Uganda Airlines will no longer need government financial support from 2027 onwards after breaking even, Jenifer Bamuturaki the chief executive officer of the Uganda National Airlines Company has said.
According to reports by the Auditor General, for the last three consecutive financial years, Uganda Airlines drew a lot of negative media publicity and posted huge losses; Shs 104 billion in FY 2020/21, Shs 164 billion in FY 2021/22, and Shs 234 billion 2022//23 – all totaling Shs 502 billion.
The reports that were submitted to parliament prompted further scrutiny of the operations of the airlines by the public accounts committee on commissions, statutory authorities, and state enterprises (Cosase) to help shape the entity’s strategic plan.
Now, Bamuturaki explains that while the audit reports portrayed the airline negatively, the losses the entity recorded during the period under review were justifiable - citing inevitable variable and administrative costs. To curb losses, Bamuturaki says the company has invested in managing the cost of fuel and oil, maintenance, rentals, and crew through personnel training, process automation, airplane seat configuration, and extension of routes among others, to enable the entity to move towards break-even.
"For us to be able to manage our losses, we must manage our operations and run an efficient operation. So when we come to fuel, we have very high fuel costs because the cost of fuel in this part of the world is very expensive. So it takes a lot of training even with our pilots - how they take off, how they land, at what point do they start to engage to land? So all those things come down to reducing our costs of fuel and then it will eventually speak into our losses," said Bamuturaki.
Bamuturaki revealed that her administration internally has set a timeline of at least three years from now to be able to break even as the airline currently generates enough revenues to meet its direct operation expenses such as maintenance costs, crew costs, landing fees, and navigation charges among others.
"Internally, we're looking at at least 3 years' time. We should be walking towards breaking even. Another interesting thing is our revenues internally meet 85 per cent of our costs without government support. The revenues we make are 3 times more than what we get from government. That is the other side of the story that you never know. So what our plan is and what we're working towards internally is to stop coming to government and be able to meet our own expenses," she added.
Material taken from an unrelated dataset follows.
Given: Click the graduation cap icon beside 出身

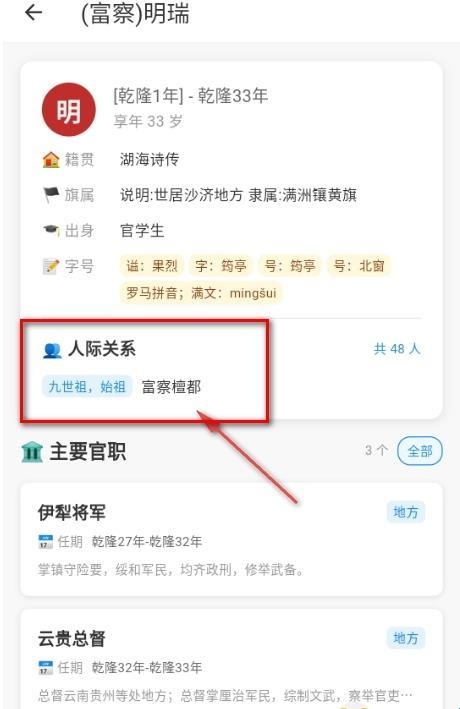Looking at the screenshot, I should (x=51, y=230).
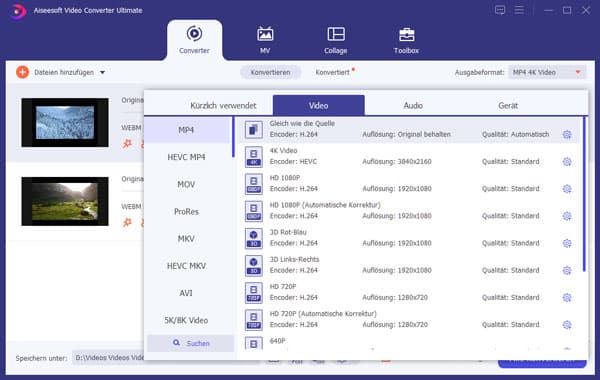
Task: Switch to the Gerät tab
Action: (508, 106)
Asked about his expert opinion on the performance of current performance of Uganda Airlines, Abderahmane Berthé, general secretary of the African Airlines Association (AFRAA), to which Uganda is a member, observed that since its revival in 2019 after 18 years of absence, the future of Uganda Airlines is commendable especially as it acquires new flight routes to expand the network.
Since 2019, with six aircraft, Uganda Airlines flies to about 12 destinations as of 2023 including Nairobi, Dar-es-Salaam, Bujumbura, Mogadishu, Zanzibar, Mombasa, Kinsasha, Juba, Lagos, and South Africa among others. It also operates intercontinental flights to Dubai, Mumbai, London, and Guangzhou.
At its infant state of revival, Uganda Airlines notably suffered global shocks inflicted by COVID-19 global travel restrictions as nations attempted to mitigate the spread of the killer virus.